=== Section Start ===
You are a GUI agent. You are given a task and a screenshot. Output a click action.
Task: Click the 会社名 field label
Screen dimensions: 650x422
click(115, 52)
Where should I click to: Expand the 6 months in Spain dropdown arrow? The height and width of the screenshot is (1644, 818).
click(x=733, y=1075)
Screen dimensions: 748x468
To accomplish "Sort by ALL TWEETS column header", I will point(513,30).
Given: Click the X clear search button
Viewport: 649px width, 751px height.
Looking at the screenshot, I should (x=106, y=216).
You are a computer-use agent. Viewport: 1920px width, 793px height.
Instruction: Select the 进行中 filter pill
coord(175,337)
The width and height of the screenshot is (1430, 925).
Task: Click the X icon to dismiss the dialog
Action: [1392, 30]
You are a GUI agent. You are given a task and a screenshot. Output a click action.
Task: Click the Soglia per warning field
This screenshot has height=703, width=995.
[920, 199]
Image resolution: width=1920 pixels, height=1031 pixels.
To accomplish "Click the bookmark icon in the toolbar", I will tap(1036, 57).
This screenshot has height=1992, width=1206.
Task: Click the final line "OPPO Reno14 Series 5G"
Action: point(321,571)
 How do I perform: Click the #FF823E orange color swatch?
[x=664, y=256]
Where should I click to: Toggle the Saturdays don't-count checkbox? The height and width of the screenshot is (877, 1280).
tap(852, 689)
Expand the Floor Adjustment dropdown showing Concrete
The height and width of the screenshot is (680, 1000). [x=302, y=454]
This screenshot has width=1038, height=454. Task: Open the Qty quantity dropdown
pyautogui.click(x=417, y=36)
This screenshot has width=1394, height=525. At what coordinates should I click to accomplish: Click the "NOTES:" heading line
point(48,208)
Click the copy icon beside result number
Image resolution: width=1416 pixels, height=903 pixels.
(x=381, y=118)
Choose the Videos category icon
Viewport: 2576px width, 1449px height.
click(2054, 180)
=== Section End ===
-- What the exercise asks --
Starting at the line above that contains "Instruction: Select the 进行中 filter pill", repeat each line exactly up to and including the line that contains "Image resolution: width=1920", and stop there.

-- Written solution --
Instruction: Select the 进行中 filter pill
coord(175,337)
The width and height of the screenshot is (1430, 925).
Task: Click the X icon to dismiss the dialog
Action: [1392, 30]
You are a GUI agent. You are given a task and a screenshot. Output a click action.
Task: Click the Soglia per warning field
This screenshot has height=703, width=995.
[920, 199]
Image resolution: width=1920 pixels, height=1031 pixels.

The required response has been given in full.